La logistica e l’inesorabile escalation dell’online sono un altro tasto dolente che ha portato alla sofferta decisione. Negli ultimi tempi, secondo Ramondo, abbiamo assistito al fiorire di grandi innovazioni per dare sempre più servizi al consumatore, unitamente alla possibilità di acquistare velocemente al prezzo più basso possibile, “ma questo ha devastato e desertificato determinati ambiti e settori professionali”. “Quando ti arriva a casa un limone che hai acquistato online, lo spremi ed esce una sola goccia di succo… ti tieni quel limone – chiosa -. Prima avevi un professionista che sapeva scegliere e fornirti il meglio, andando nel corso dell’anno a prendere le diverse origini di quel determinato prodotto: il valore non tangibile era enormemente maggiore.
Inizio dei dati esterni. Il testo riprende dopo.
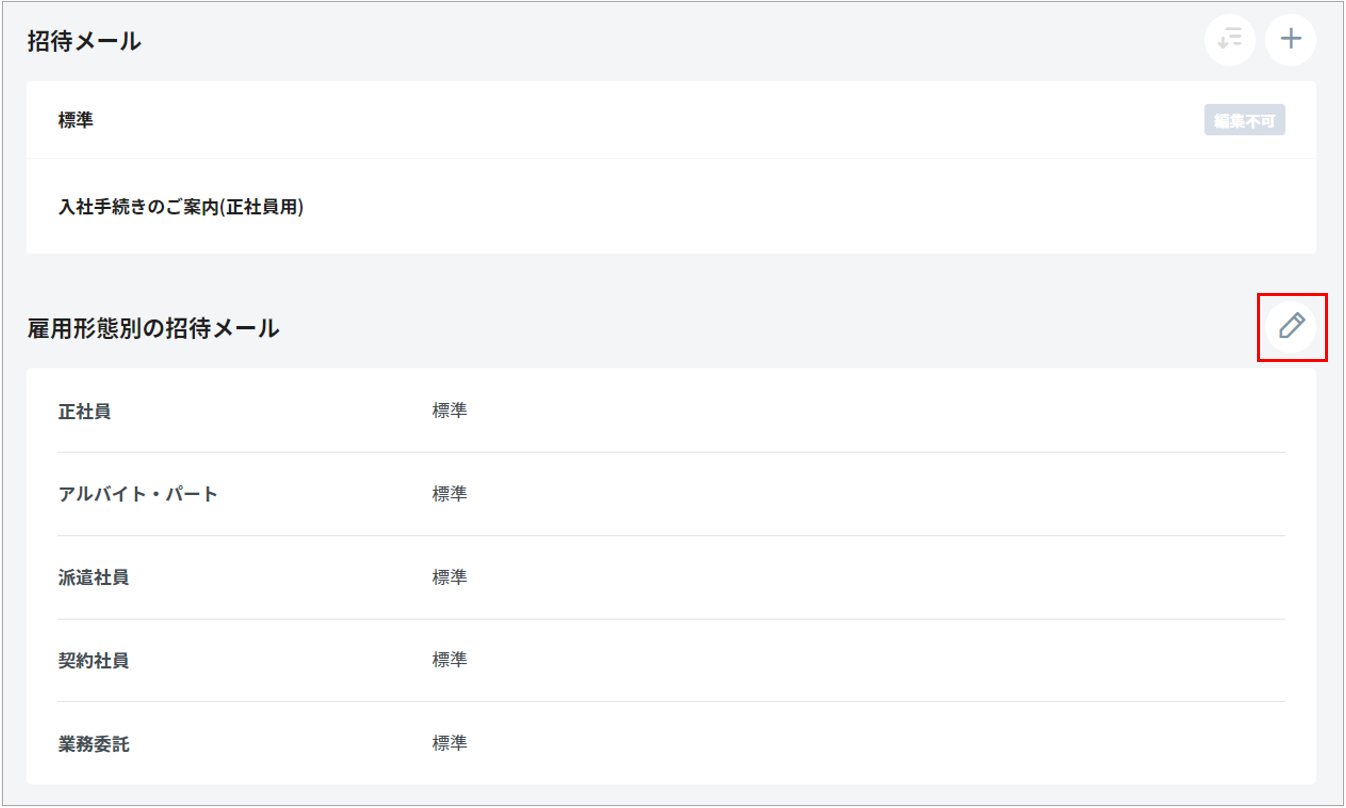Screen dimensions: 1346x808
Task: Select the 正社員 employment type label
Action: [84, 411]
Questo processo è inesorabile, se la logistica la fa uno che si chiama Amazon, che ha il controllo dei container mondiali, capisci che non c’è più dialettica. Mi auguro di sbagliare di grosso, ma non vedo prospettive per il commercio tradizionale di ortofrutta”.

Ramondo quindi prosegue nel raccontare le riflessioni che hanno portato alla drastica decisione di chiudere l’attività: “Dobbiamo ricordarci che il mondo cambia, il baricentro del potere è sempre più a valle, ma oggi il ‘boccino’ è in mano a una moltitudine diffusa. Una volta la distribuzione era in mano ai grossisti, poi negli ultimi 20 anni è passata nelle mani alla GDO. Oggi le cose sono ulteriormente cambiate, al centro c’è sempre di più il consumatore, è sulle sue scelte si costruisce tutto. E la Gdo deve farsi carico di questa riflessione e deve anche far scattare qualche campanello di allarme, perché oggi un consumatore come può essere mio figlio, di 16 anni, decide in un secondo cosa comprare solo premendo un tasto virtuale sul telefonino, in base agli stimoli che gli arrivano da Instagram. È pazzesco ma è quello che succede realmente oggi”.

“E tutto ciò – conclude con amarezza l’imprenditore torinese – distrugge la qualità, ma distrugge anche la convenienza. È un meccanismo che finirà per impoverire tutti”.